DeepSeek V4 on TokenHub — OpenAI-Compatible Thinking Models

Call DeepSeek's 2026 flagship V4 series (V4-Pro and V4-Flash) via the TokenHub unified /chat/completions endpoint. Fully OpenAI-compatible — the official openai SDK works out of the box. Streaming, tool use and thinking mode with reasoning_content are all supported. 1M context window, 384K max output, per-token billing at DeepSeek catalog pricing.

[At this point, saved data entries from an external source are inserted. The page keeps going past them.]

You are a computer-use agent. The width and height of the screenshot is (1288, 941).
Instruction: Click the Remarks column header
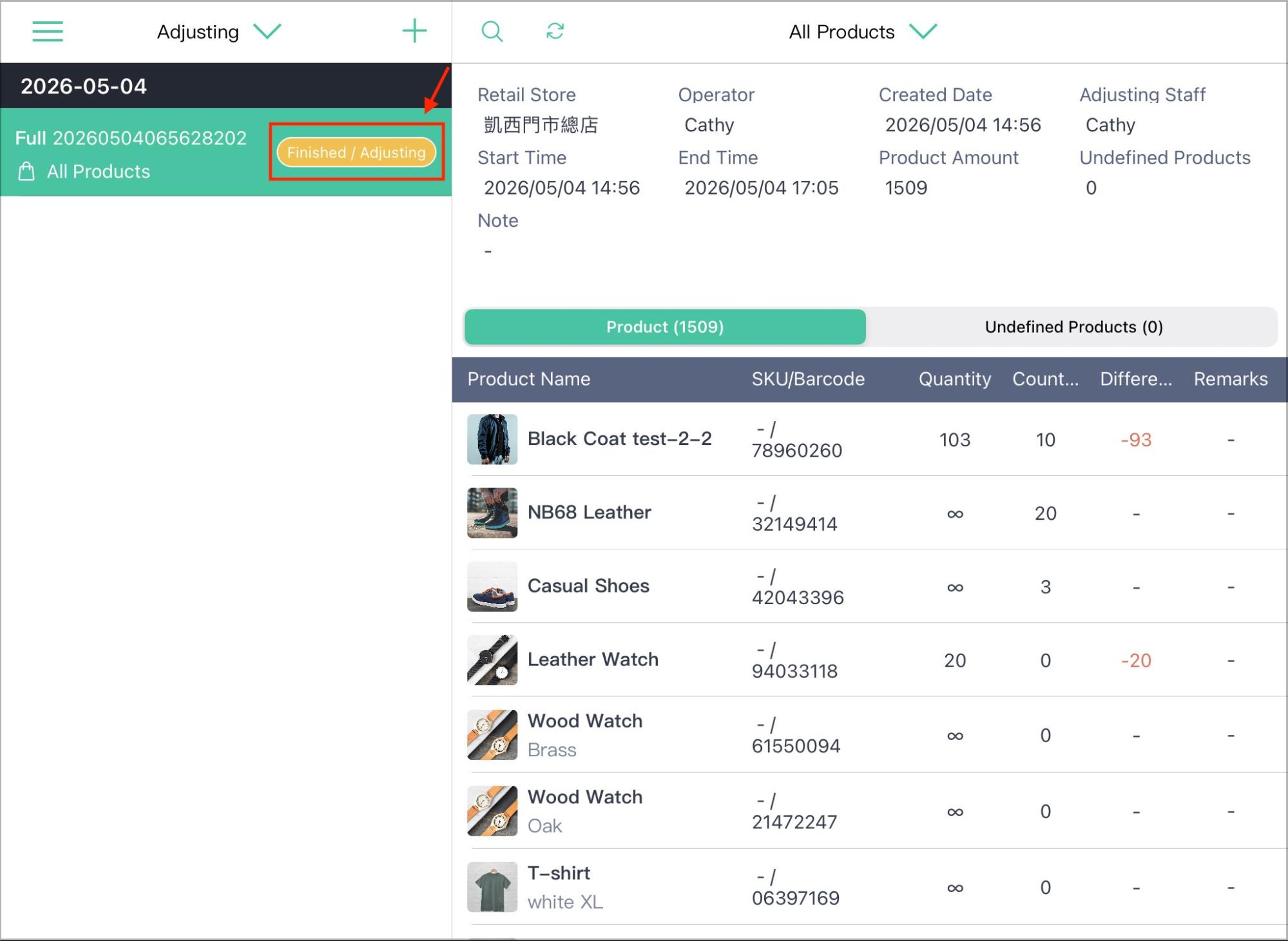click(x=1231, y=379)
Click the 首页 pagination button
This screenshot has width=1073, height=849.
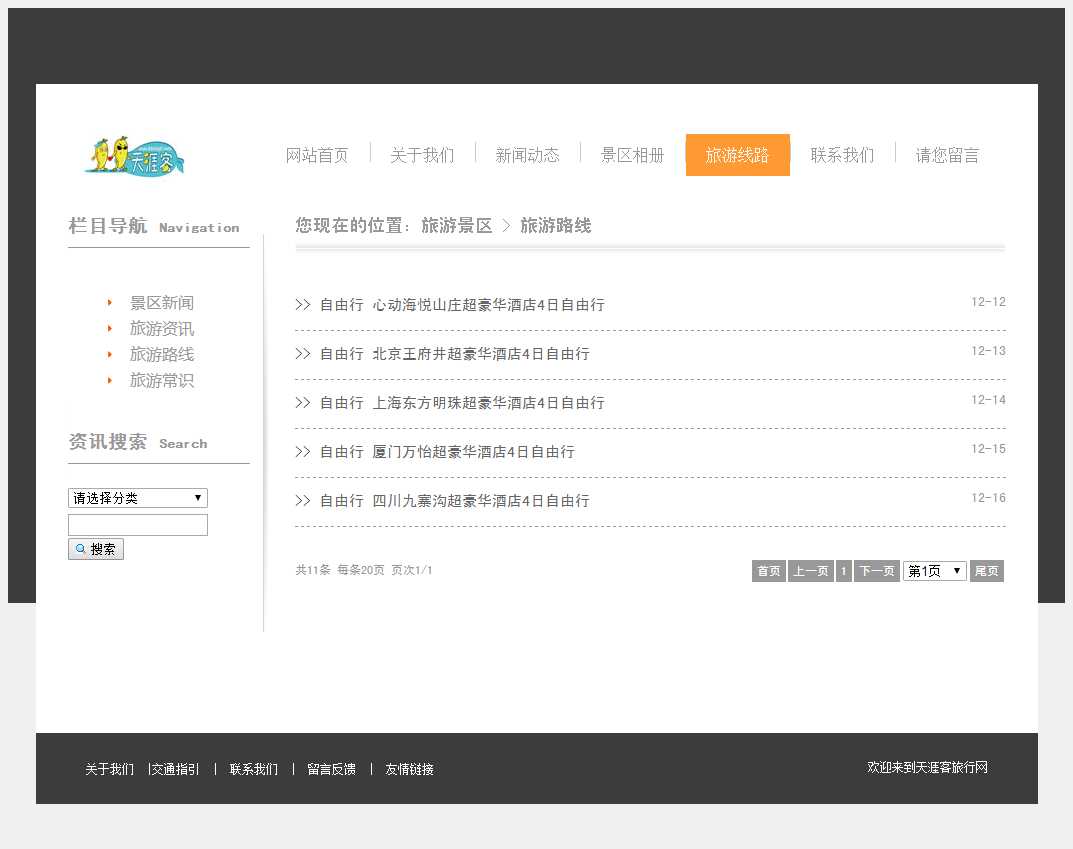coord(768,571)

OpenAI-CompatibleStreamingThinking ModeTool Use1M Context384K Output

1Get Your API Key

  1. Visit tokenhub.store and register an account (GitHub / Google sign-in supported)
  2. Go to Dashboard → API Keys, click "Create New Key"
  3. Go to Dashboard → Billing to add Credits (1 Credit = $1 USD)
  4. Copy the API Key (format: th-xxxxxxxxxxxx...)
⚠️ The API Key is shown only once upon creation. Save it securely; if lost, create a new one.

2API Overview

Base URL

https://tokenhub.store/api/v1

Authentication

Pass the API Key in the Authorization header:

Header
Authorization: Bearer th-your-api-key

Endpoint (OpenAI-compatible)

POST
/chat/completions

Chat completion. Same schema as OpenAI /v1/chat/completions, with streaming, tools, JSON mode and DeepSeek-specific thinking fields.

Drop-in with the official openai SDK — just point base_url to TokenHub and use your TokenHub API key. No other code changes required.

3Models & Pricing

Pricing is per 1 million tokens (USD), based on DeepSeek catalog list price (no promotional discount applied). Both the canonical ID and the deepseek/* alias are accepted. Billing uses the completion_tokens returned by the upstream (which already includes reasoning_tokens).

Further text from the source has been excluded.